PARIS : Toute reconnaissance de l'État palestinien par la France ne contribuera à mettre la solution des deux États avec Israël sur les rails que si elle réunit une myriade de conditions qui semblent pour le moment inatteignables.

Emmanuel Macron a répété vendredi dans un message posté sur X en français, anglais, arabe et hébreu que la seule solution au conflit israélo-palestinien était « politique ». Les obstacles sont de taille.

- Le projet du président français : « Je défends le droit légitime des Palestiniens à un État et à la paix, comme celui des Israéliens à vivre en paix et en sécurité, l'un et l'autre reconnus par leurs voisins », a résumé Emmanuel Macron. 

L'an passé, il avait déclaré que la reconnaissance d'un État palestinien n'était pas un tabou, à condition que ce geste symbolique soit « utile ».

Mercredi, il a dévoilé le projet d'une telle reconnaissance par Paris dans une « dynamique collective », impliquant la reconnaissance de l'État d'Israël par les pays avoisinants.

La conférence pour les deux États, prévue en juin à New York sous l'égide de la France et de l'Arabie saoudite, doit être « un tournant », a-t-il dit. 

Des frontières à définir 

« Les attributs juridico-politiques de l'État palestinien en question n'existent pas aujourd'hui. C'est une pure fiction diplomatique », souligne néanmoins David Khalfa, de la Fondation Jean-Jaurès à Paris.

« Pour qu'un État palestinien soit viable, il faut une continuité territoriale entre Gaza et la Cisjordanie », note Karim Bitar, enseignant à Sciences Po Paris. Or, « on ne voit pas aujourd'hui le gouvernement israélien accepter d'entamer un processus de décolonisation, de mettre un terme à l'occupation de la Cisjordanie et de Jérusalem-Est, et de demander aux 700 ou 800 000 colons israéliens de quitter ces territoires occupés », dit-il. 

Une autre question épineuse est celle du désarmement du Hamas, qui a perpétré les attentats sanglants du 7 octobre 2023 en Israël et provoqué les représailles meurtrières de l'armée israélienne à Gaza.

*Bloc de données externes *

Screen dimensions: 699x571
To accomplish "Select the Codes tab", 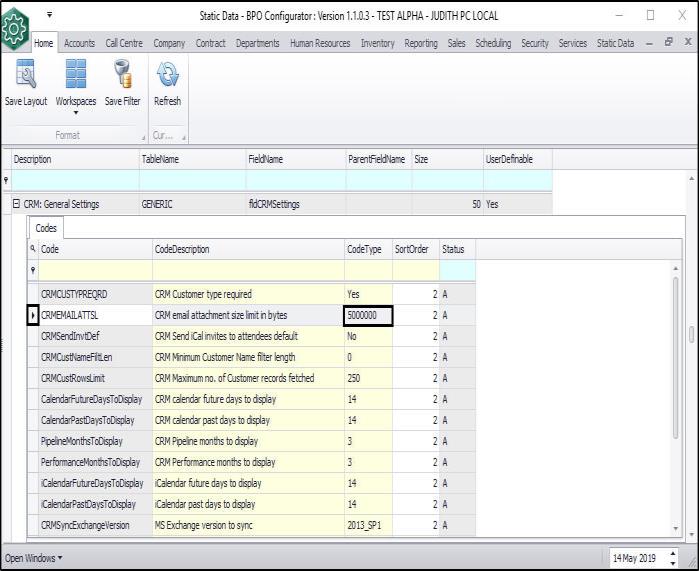I will coord(46,228).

Israël a fait de l'éradication du groupe sa priorité. 

Démilitarisation du Hamas et exfiltration

Quoiqu'affaibli, le groupe « a réussi à recruter des milliers de jeunes miliciens » et dispose encore d'un arsenal lui permettant de « mener des actions de guérilla contre les soldats israéliens et de réprimer dans le sang les leaders de la contestation anti-Hamas à Gaza », observe-t-il.

S'agissant de l'exfiltration de certains cadres du Hamas, la question est complexe à explorer avec ceux qui parlent au Hamas, reconnaît-on à Paris. Comment les exfiltrer et vers quelle destination, en plus du Qatar et de la Turquie ? Des interrogations  qui restent sans réponse actuellement. 

Revitaliser l'Autorité Palestinienne

« Les Israéliens doivent être convaincus que le Hamas va être désarmé, qu'il est exclu de la gouvernance de Gaza et que l'Autorité palestinienne va réellement se réformer », a expliqué à l'AFP une source diplomatique française.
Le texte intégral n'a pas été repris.